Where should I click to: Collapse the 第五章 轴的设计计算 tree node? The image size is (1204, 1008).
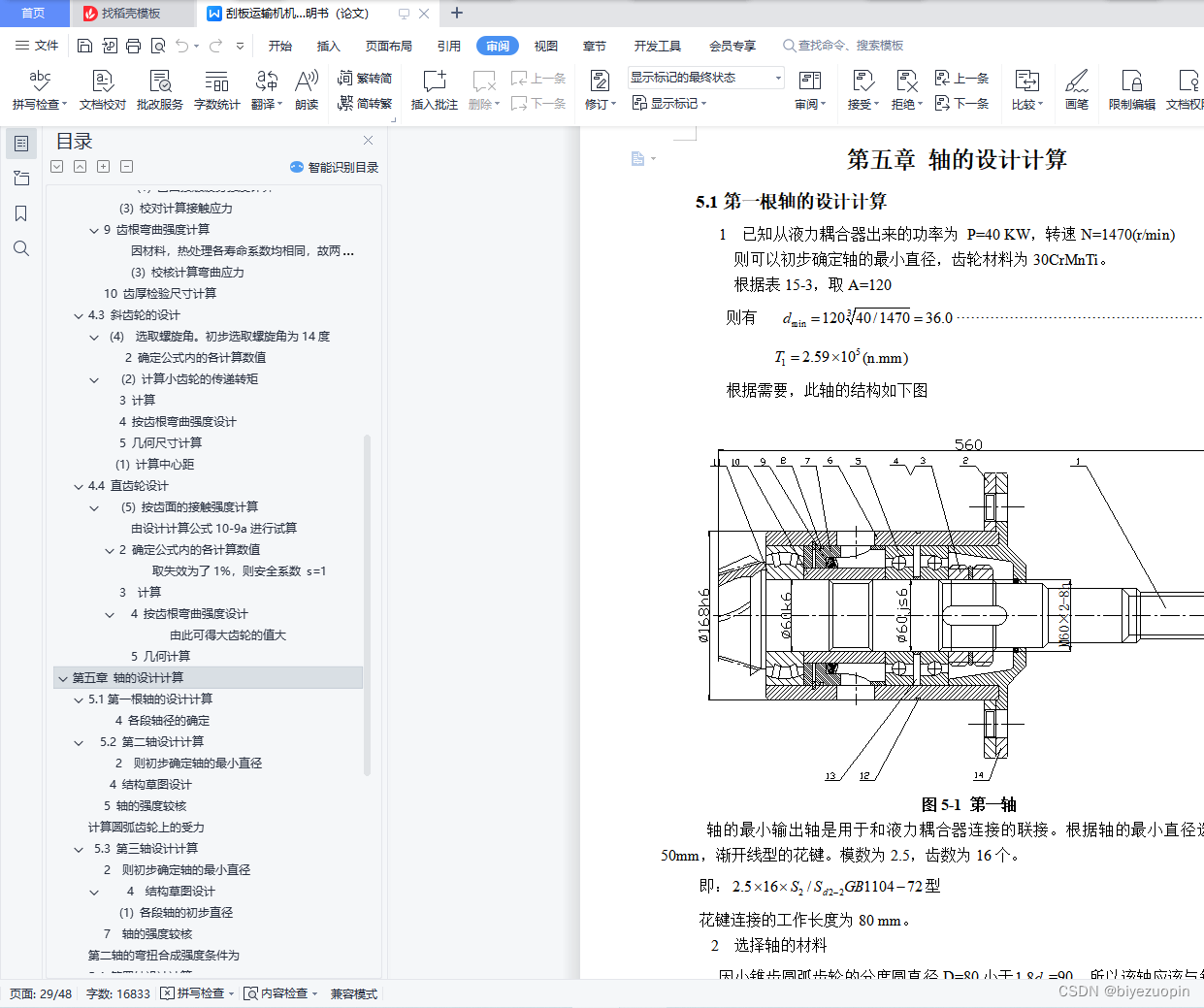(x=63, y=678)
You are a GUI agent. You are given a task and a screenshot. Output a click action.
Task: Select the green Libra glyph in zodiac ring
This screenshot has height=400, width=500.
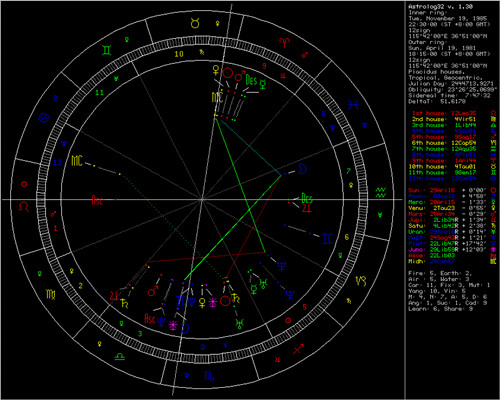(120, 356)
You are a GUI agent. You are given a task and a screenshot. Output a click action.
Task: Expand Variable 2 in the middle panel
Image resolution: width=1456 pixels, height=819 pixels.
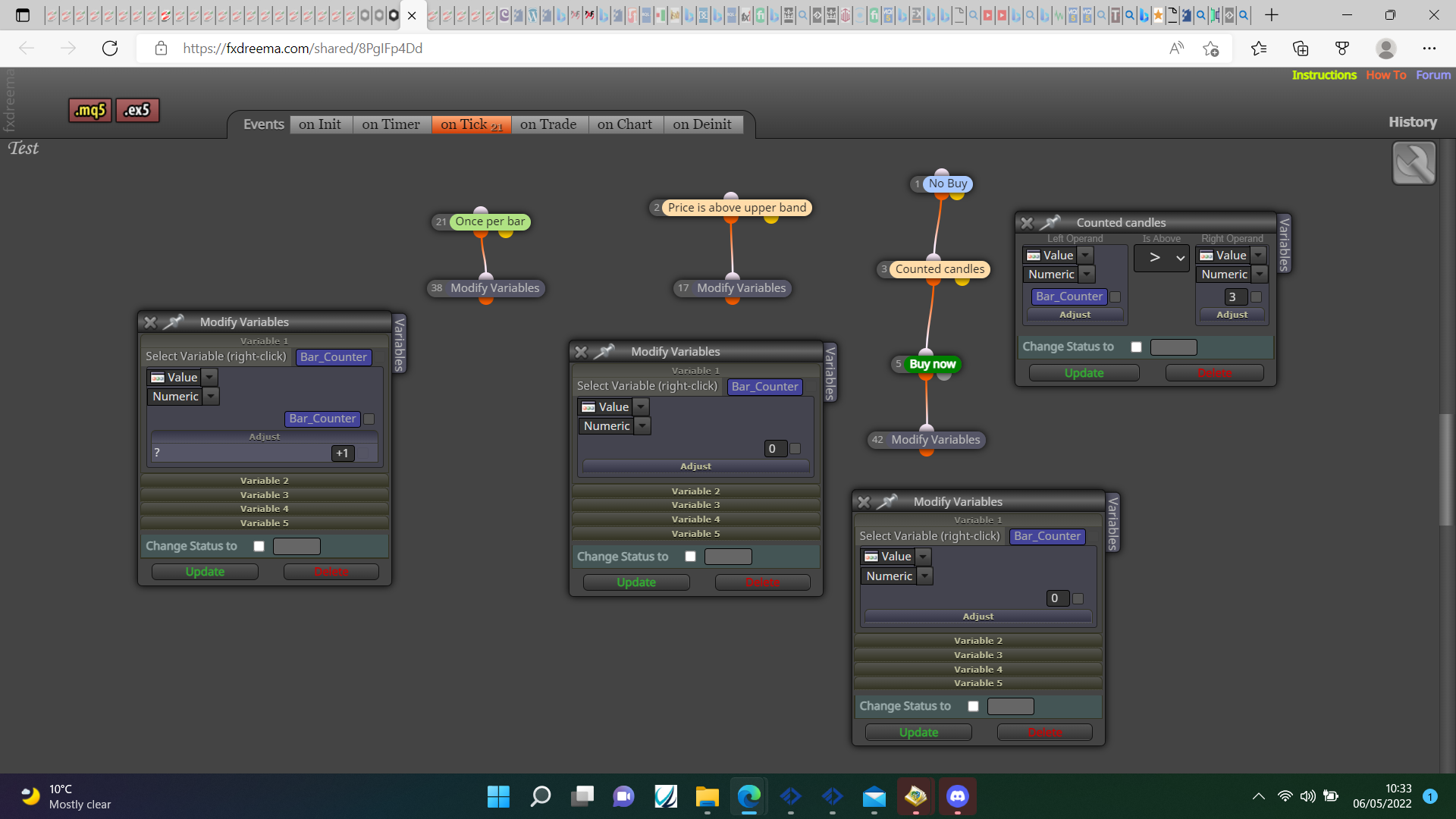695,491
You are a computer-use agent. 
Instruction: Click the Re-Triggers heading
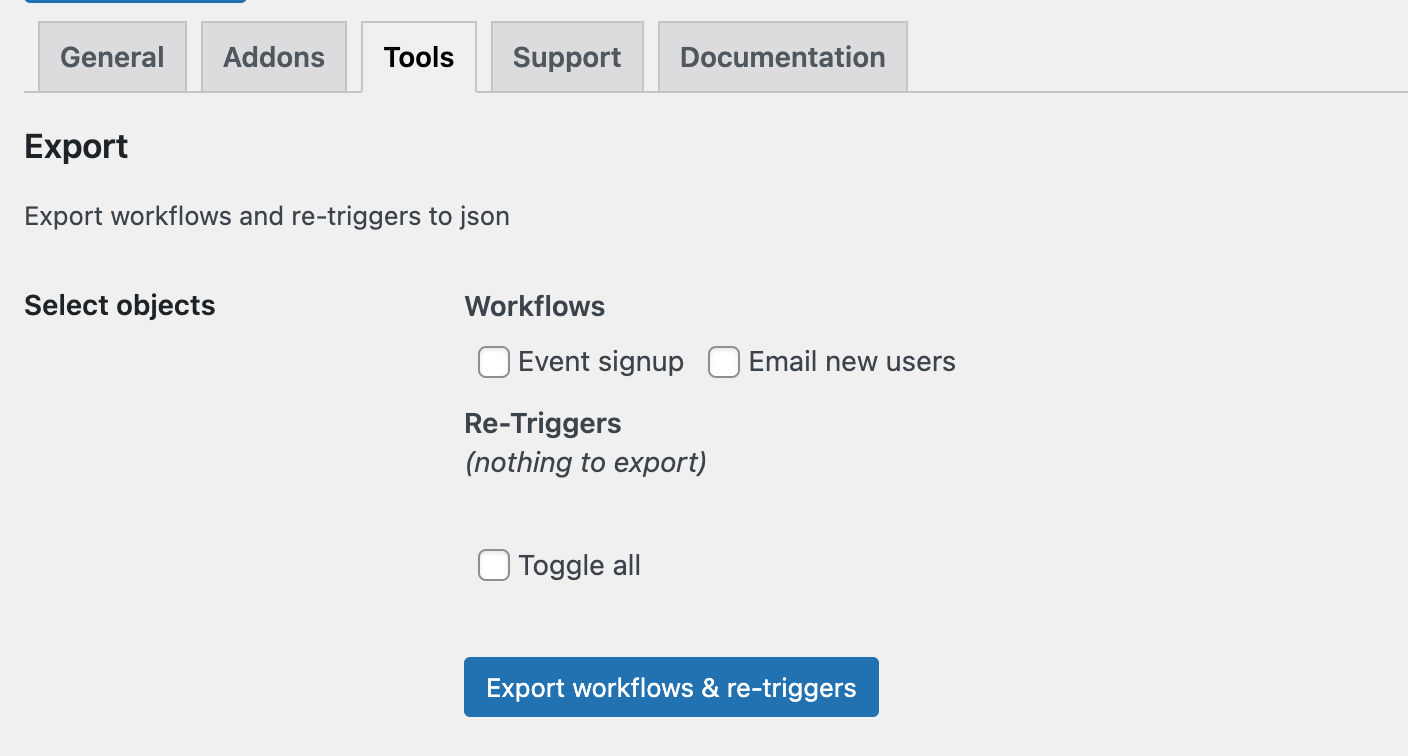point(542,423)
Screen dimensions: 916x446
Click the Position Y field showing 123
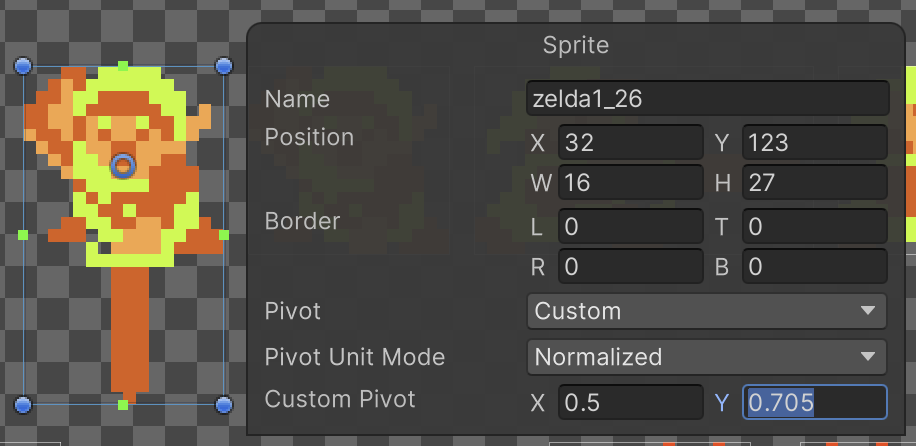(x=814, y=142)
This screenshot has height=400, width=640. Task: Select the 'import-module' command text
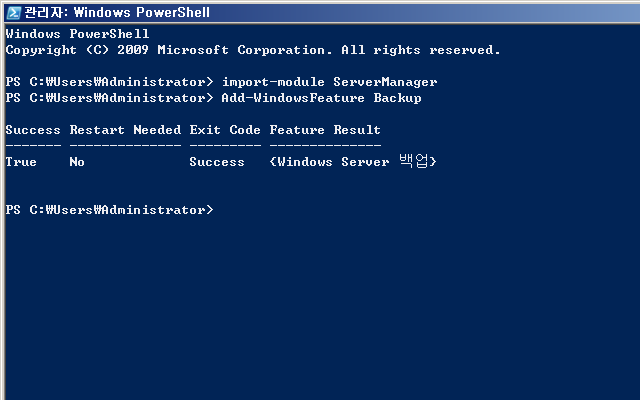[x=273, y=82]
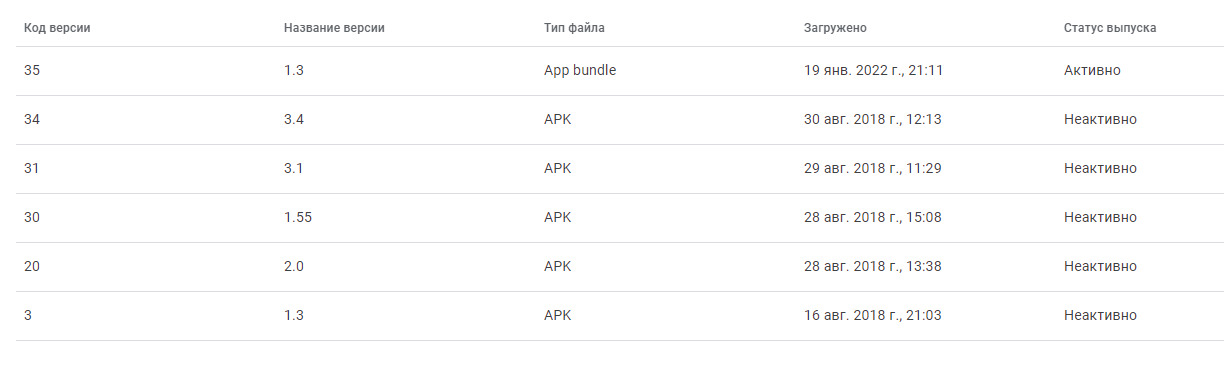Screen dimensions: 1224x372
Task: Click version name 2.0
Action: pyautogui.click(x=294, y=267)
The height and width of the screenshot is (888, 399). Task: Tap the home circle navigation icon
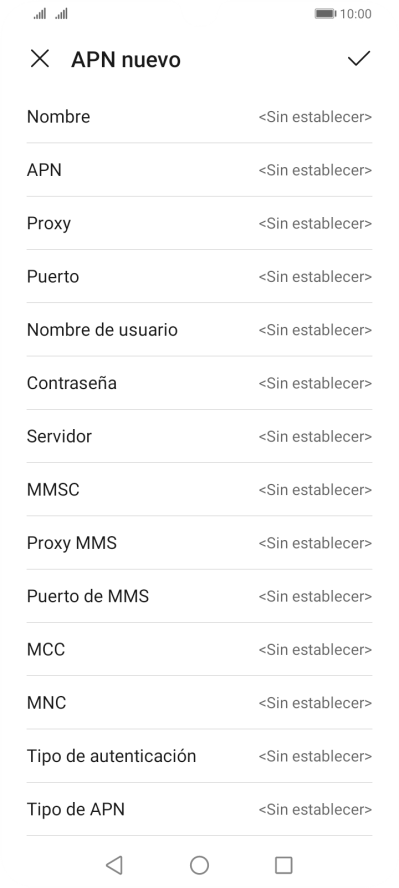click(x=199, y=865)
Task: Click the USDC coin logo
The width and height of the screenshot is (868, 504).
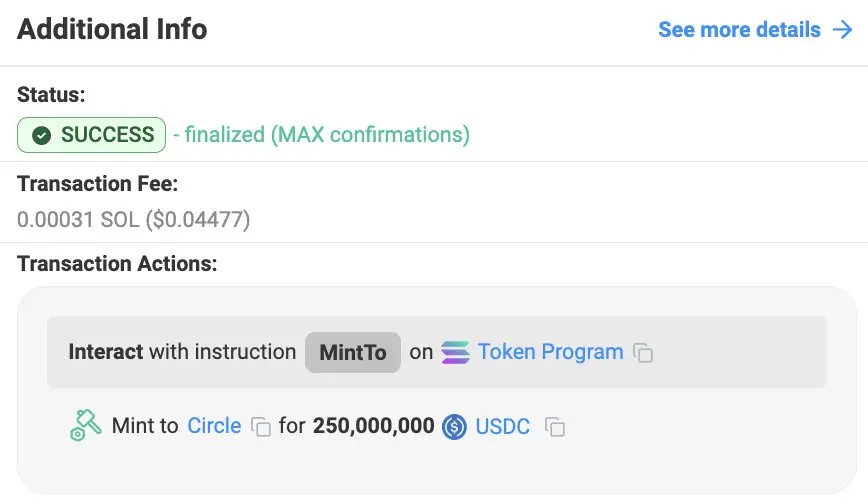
· · · ·
◆ WHAT YOU NEED TO DO
Retype all of the listing word for word and skip the pictures.

◆ SOLUTION FOR THIS PROBLEM
Where should I click to: Collapse the 第五章 轴的设计计算 tree node? The image size is (1204, 1008).
(x=63, y=678)
You are a GUI agent. You are given a task and a screenshot. Output a click action.
Task: Select the green Libra glyph in zodiac ring
This screenshot has height=400, width=500.
(120, 356)
You are a GUI agent. You are given a task and a screenshot. Output a click action.
Task: Expand Variable 2 in the middle panel
Image resolution: width=1456 pixels, height=819 pixels.
695,491
You are a computer-use agent. 
Instruction: Click the Re-Triggers heading
point(542,423)
Screen dimensions: 916x446
Click the Position Y field showing 123
(x=814, y=142)
This screenshot has height=400, width=640. Task: Select the 'import-module' command text
[x=273, y=82]
Screen dimensions: 1224x372
Task: Click version name 2.0
Action: pyautogui.click(x=294, y=267)
The height and width of the screenshot is (888, 399). Task: Tap the home circle navigation icon
click(x=199, y=865)
Task: Click the USDC coin logo
The width and height of the screenshot is (868, 504).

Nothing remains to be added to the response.